Scaling Dense Event-Stream Pretraining from Visual Foundation Models

Conference: CVPR 2026
Paper: CVF Open Access
Code: https://github.com/zhiwen-xdu/ScaleEvent
Area: Self-Supervised Representation Learning / Event Camera
Keywords: Event-stream pretraining, Cross-modal knowledge distillation, Visual Foundation Models, Structure-aware alignment, Density perception

TL;DR

ScaleEvent treats Visual Foundation Models (VFM) such as DINOv3 as frozen teachers to perform large-scale cross-modal dense distillation on approximately 500,000 synchronized "image-event" pairs. By using an "Event Activation Mask + Structure-Aware Loss" to correct semantic collapse caused by differences in sparsity and granularity between images and events, it obtains fine-grained event representations transferable to segmentation, depth, and optical flow, reducing downstream RMSE by up to ~58%.

Background & Motivation

Background: Event cameras are known for ultra-low latency, high dynamic range, and low power consumption, making them powerful sensors for dense scene understanding. However, performing dense tasks such as semantic segmentation, depth estimation, and optical flow requires learning high-quality, fine-grained event representations first. The mainstream approach involves fully supervised training using dense event annotations.
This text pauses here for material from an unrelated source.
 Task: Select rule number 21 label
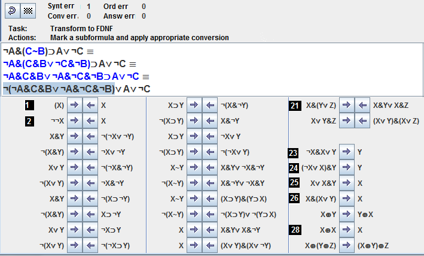tap(294, 106)
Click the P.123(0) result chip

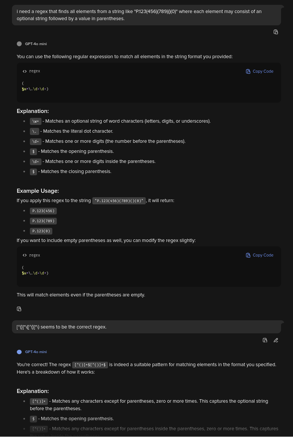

Limitations of Prior Work: Event streams are asynchronous, sparse, and irregular point sets. Dense annotations are extremely expensive and difficult to scale. Semi-supervised/weakly supervised methods are limited by the quality of pseudo-labels. Although event self-supervision (masked modeling, contrastive learning, self-distillation) draws on image-domain paradigms, the scarcity, discreteness, and sparsity of event data make it difficult to scale models and design pretext tasks that can stably mine dense patterns.
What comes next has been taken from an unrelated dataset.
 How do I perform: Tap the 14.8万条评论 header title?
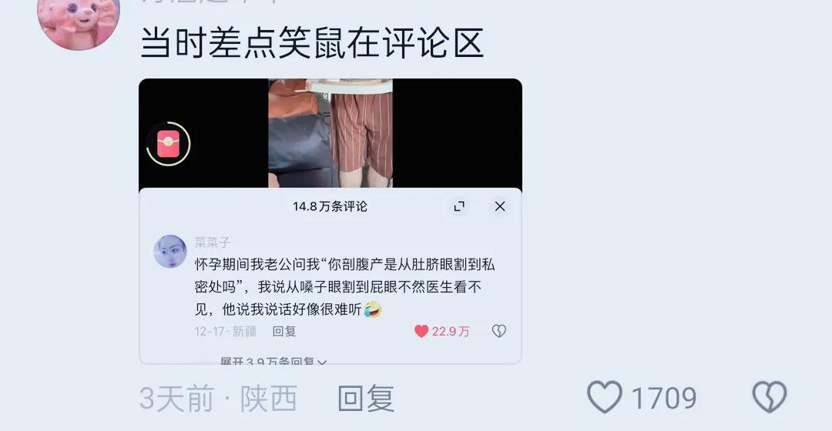coord(330,206)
Key Challenge: Cross-modal knowledge distillation (letting an event student imitate an image teacher) could bypass pretext task design and directly inherit strong semantic priors. However, images are dense and texture-rich, while events are sparse, providing signals only at dynamic edges—the two fundamentally mismatch in sparsity and granularity. Directly using rigid correspondence losses at the pixel/patch or superpixel level leads to over-coupling of features that should not be tied together, resulting in semantic collapse of event representations, which worsens as resolution increases.
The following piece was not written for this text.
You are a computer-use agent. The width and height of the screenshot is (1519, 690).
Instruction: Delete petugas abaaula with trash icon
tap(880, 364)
Goal: To "scale up" event representation pretraining without any annotations, while simultaneously addressing semantic collapse at high resolutions.

Key Insight: Observations show that within a single patch, event edge fragments appear cluttered; however, when the receptive field is enlarged, these fragments aggregate into semantically coherent wholes. VFMs (DINOv3) intrinsically provide a "semantic structure map" characterizing the similarity between all token pairs, encoding both local affinity and global dependencies.

Core Idea: Instead of hard-aligning the fragile correspondence of "this event patch ↔ that image patch," the distillation target is elevated to the semantic structure level. By forcing the similarity map of the event feature space to approximate the similarity map of VFM image features, a wider receptive field provides stronger and more stable supervision.

Method

Overall Architecture

ScaleEvent is a cross-modal distillation framework consisting of a "frozen image teacher + trainable event student." The goal is to pretrain an event encoder \(F_{\theta_e}\) such that its fine-grained tokens align with DINOv3 image features. Input consists of synchronized images \(I\in\mathbb{R}^{H\times W\times 3}\) and event streams; the event stream is first processed via CrossEI's motion-adaptive sampling and aggregated into voxels \(E\in\mathbb{R}^{H\times W\times B}\) (\(B=3\)) for compatibility with VFM inputs. Images pass through a frozen DINOv3 encoder \(G_{\theta_i}\) to obtain teacher features \(Q\), while events pass through an event encoder with the same architecture (initialized with DINOv3 weights) to obtain student features \(K\).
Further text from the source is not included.